25
—Mi visita es rigurosamente extraoficial —expuso Julius Schiller a Hala Kamil mientras entraban en el salón del refugio de esquí del senador Pitt, con el techo de vigas de madera—. Mis colaboradores han hecho correr la voz de que estoy de pesca en Key West.
—Entiendo —asintió Hala—. Y agradezco la oportunidad de poder hablar con alguien más que con la cocinera o los hombres del Servicio Secreto.
Hala Kamil lo había recibido vestida a la moda con un jersey de lana marrón islandés y unos pantalones a juego, que la hacían parecer aún más joven de lo que Schiller recordaba.
El hombre parecía fuera de lugar en una estación de esquí con su traje de negocios, sus lustrosos zapatos de cordones y el maletín en la mano.
—¿Puedo ayudar en algo a hacer más soportables las medidas de seguridad?
—No, gracias —respondió la secretaria general—. Nada puede aliviar la frustración de la inactividad cuando hay tanto por hacer.
—Unos días más y todo habrá terminado —trató de consolarla Schiller.
—No esperaba verlo por aquí, Julius.
—Ha surgido algo que afecta a Egipto. Nuestro presidente ha juzgado prudente consultarla sobre un suceso producido recientemente.
Hala cruzó las piernas bajo el cuerpo y bebió un sorbo de té.
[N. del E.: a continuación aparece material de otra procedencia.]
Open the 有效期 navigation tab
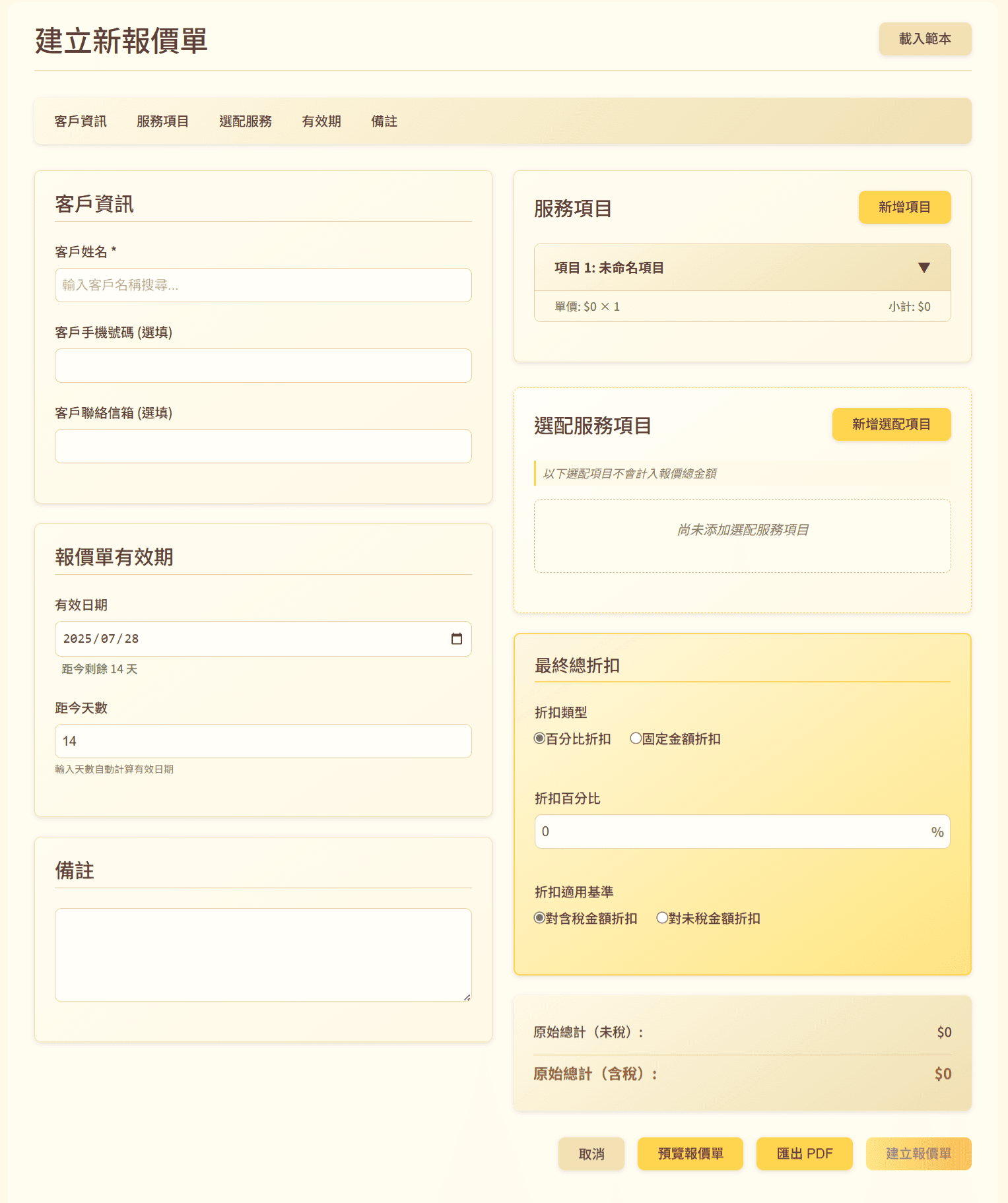The image size is (1008, 1203). click(x=321, y=121)
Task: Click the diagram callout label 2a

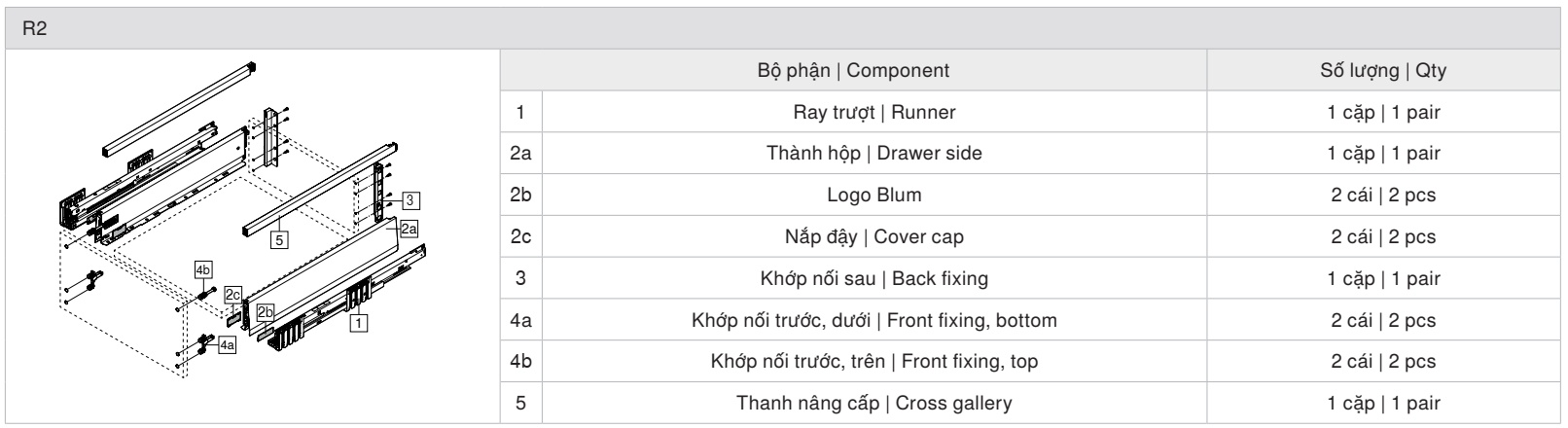Action: pos(409,230)
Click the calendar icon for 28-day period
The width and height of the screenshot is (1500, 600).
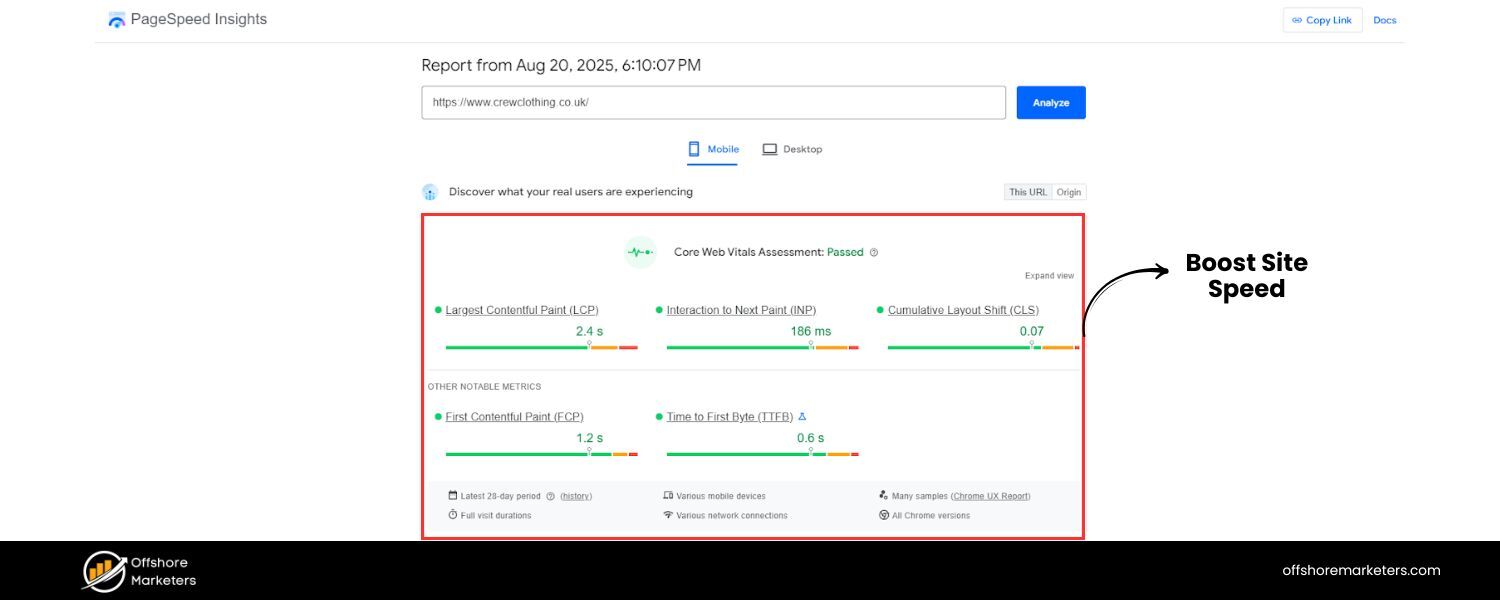click(453, 496)
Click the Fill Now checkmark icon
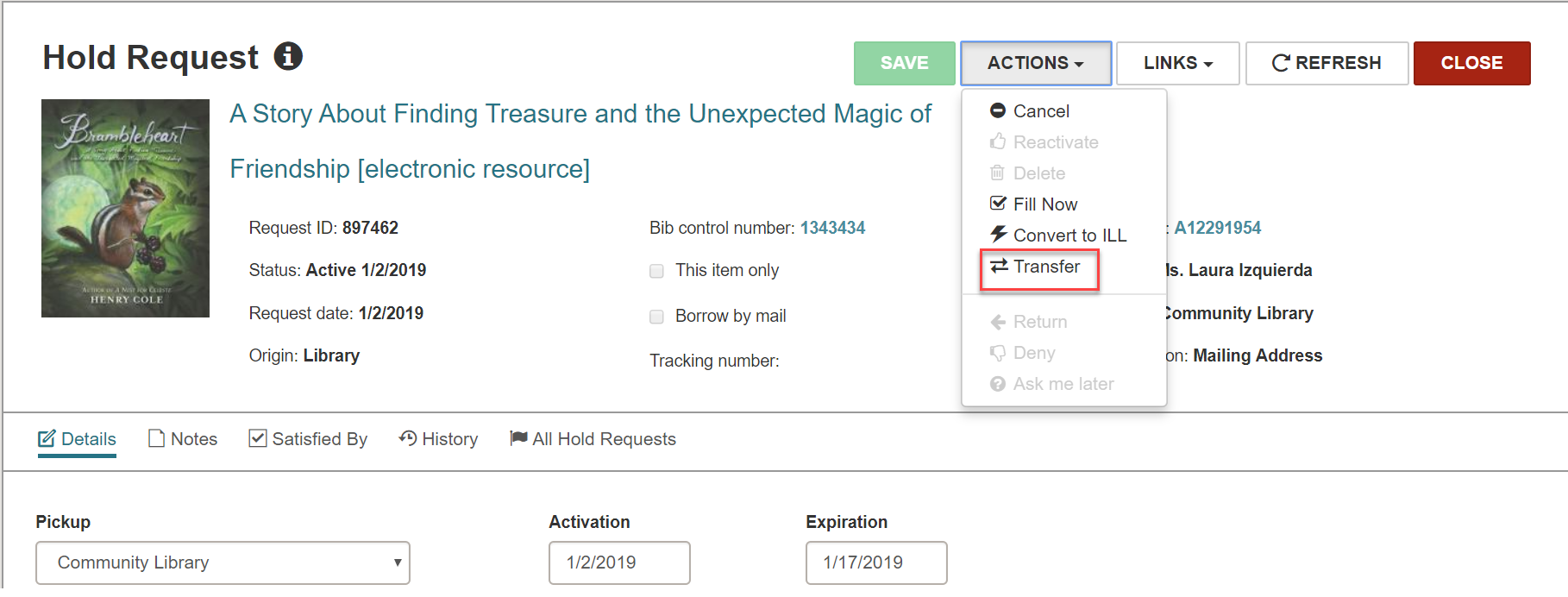The width and height of the screenshot is (1568, 597). point(998,204)
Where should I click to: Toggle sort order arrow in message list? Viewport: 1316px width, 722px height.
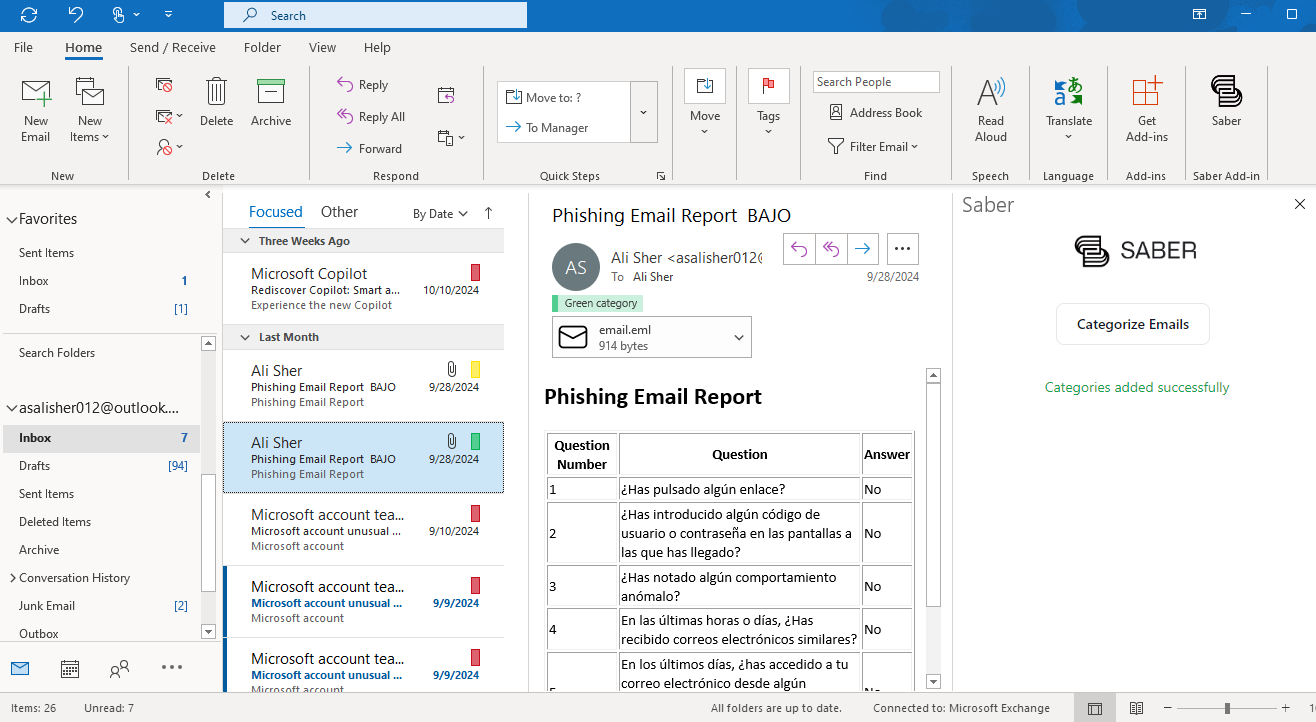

—¿Debo sentirme halagada por el gesto?
—Digamos que el presidente le agradecería su colaboración.
—¿Respecto a qué?
Schiller abrió el maletín, entregó a la mujer un expediente y volvió a concentrarse en el té. Observó las suaves facciones del rostro angelical de Hala y cómo se contraían lentamente al darse cuenta del alcance de lo que estaba leyendo. Por fin, terminó la última página y cerró el informe. Dirigió una mirada penetrante a Schiller.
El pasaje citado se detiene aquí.